(Recorded data)
....

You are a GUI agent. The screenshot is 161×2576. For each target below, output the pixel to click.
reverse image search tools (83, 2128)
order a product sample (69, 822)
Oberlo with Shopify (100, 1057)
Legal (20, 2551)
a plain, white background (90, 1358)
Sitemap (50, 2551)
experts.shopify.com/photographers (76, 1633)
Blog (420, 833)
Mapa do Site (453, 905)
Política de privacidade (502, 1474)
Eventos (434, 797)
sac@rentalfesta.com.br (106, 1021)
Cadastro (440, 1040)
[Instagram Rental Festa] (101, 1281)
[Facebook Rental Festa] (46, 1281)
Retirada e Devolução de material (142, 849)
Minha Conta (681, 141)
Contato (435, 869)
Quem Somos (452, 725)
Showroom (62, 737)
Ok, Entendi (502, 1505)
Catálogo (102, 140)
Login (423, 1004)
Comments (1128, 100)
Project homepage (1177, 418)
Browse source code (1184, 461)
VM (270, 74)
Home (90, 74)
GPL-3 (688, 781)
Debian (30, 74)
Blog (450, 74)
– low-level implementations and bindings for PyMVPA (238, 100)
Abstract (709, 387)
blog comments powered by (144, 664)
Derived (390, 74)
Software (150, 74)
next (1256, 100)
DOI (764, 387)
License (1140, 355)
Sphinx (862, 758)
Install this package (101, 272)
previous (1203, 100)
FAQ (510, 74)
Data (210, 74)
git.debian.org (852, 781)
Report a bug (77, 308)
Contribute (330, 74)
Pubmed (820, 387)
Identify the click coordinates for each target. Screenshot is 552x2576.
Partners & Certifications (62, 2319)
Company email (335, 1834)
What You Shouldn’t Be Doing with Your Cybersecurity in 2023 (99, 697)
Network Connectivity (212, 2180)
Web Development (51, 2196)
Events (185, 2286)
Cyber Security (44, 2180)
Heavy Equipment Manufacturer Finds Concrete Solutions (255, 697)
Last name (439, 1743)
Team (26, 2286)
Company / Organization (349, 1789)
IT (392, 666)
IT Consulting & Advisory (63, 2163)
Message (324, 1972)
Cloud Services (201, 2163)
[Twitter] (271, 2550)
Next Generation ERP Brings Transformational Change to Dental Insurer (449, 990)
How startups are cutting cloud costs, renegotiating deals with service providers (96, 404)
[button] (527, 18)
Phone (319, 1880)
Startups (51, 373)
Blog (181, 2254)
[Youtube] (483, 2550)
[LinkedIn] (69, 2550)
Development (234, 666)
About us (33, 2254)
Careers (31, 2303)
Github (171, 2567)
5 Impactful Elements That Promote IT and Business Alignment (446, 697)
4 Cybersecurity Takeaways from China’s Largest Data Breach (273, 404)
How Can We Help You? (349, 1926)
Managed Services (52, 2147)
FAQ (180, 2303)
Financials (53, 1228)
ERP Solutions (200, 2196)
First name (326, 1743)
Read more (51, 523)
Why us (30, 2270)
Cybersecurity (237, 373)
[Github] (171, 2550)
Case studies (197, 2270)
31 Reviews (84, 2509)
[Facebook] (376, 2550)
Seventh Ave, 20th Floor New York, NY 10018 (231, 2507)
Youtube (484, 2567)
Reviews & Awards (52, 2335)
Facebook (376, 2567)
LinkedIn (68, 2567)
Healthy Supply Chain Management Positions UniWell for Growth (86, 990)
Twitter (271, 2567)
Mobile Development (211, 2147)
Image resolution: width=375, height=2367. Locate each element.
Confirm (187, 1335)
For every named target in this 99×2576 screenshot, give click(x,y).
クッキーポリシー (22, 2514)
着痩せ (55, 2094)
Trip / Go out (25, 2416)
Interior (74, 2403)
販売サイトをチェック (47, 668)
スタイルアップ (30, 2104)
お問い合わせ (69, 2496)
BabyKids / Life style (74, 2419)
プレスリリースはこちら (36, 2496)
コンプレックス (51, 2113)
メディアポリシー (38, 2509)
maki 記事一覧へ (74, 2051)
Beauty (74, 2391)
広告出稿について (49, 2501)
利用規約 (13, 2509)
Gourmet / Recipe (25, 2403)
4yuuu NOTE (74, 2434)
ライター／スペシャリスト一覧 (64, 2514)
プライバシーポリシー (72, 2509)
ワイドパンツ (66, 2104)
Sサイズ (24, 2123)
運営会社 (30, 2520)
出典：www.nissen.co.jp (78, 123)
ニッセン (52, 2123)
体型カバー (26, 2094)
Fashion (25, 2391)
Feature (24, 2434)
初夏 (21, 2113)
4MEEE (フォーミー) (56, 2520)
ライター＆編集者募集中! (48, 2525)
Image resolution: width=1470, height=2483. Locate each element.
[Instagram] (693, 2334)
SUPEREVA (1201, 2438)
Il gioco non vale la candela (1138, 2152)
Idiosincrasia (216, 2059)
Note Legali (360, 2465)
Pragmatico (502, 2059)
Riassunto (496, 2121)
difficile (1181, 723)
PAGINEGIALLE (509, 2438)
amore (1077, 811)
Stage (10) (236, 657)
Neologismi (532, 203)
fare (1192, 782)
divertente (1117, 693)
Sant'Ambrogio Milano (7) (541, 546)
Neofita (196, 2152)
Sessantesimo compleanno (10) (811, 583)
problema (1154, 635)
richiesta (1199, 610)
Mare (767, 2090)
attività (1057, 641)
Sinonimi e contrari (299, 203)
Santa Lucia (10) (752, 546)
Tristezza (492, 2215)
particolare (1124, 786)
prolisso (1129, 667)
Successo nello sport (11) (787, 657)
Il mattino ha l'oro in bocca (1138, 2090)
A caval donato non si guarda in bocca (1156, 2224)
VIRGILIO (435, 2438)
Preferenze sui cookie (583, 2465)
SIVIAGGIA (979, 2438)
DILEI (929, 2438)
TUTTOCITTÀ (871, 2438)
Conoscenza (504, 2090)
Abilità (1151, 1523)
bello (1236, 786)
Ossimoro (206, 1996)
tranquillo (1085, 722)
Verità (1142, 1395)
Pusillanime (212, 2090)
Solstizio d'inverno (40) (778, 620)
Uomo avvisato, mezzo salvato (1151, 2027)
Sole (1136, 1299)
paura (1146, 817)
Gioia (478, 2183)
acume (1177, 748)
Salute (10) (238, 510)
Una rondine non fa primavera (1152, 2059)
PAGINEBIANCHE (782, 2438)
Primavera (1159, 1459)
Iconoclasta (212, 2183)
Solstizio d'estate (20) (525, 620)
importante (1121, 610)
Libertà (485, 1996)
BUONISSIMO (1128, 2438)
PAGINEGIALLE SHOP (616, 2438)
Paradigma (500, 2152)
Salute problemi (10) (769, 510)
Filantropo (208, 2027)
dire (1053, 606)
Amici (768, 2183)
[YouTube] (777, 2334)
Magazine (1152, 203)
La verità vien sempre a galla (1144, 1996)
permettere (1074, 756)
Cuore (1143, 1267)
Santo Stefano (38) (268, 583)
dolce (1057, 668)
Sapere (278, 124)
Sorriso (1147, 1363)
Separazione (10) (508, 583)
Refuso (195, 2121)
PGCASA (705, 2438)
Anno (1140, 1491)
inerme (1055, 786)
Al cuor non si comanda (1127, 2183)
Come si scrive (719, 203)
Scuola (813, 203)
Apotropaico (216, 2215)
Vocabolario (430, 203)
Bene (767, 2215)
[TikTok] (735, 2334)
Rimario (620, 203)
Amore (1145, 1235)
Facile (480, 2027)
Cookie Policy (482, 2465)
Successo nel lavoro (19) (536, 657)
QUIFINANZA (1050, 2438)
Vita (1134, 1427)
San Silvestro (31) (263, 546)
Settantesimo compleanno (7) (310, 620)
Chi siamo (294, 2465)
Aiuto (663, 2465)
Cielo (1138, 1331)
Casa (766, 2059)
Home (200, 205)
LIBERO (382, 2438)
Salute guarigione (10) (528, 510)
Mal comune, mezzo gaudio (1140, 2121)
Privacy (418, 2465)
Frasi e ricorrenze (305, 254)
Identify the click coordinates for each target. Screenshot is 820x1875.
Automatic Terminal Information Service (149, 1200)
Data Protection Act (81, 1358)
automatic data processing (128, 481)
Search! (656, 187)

....

Above are the records; print exactly the lines from the line with "Come si scrive (719, 203)" to the line with "Casa (766, 2059)", including both, and nothing else.

Come si scrive (719, 203)
Scuola (813, 203)
Apotropaico (216, 2215)
Vocabolario (430, 203)
Bene (767, 2215)
[TikTok] (735, 2334)
Rimario (620, 203)
Amore (1145, 1235)
Facile (480, 2027)
Cookie Policy (482, 2465)
Successo nel lavoro (19) (536, 657)
QUIFINANZA (1050, 2438)
Vita (1134, 1427)
San Silvestro (31) (263, 546)
Settantesimo compleanno (7) (310, 620)
Chi siamo (294, 2465)
Aiuto (663, 2465)
Cielo (1138, 1331)
Casa (766, 2059)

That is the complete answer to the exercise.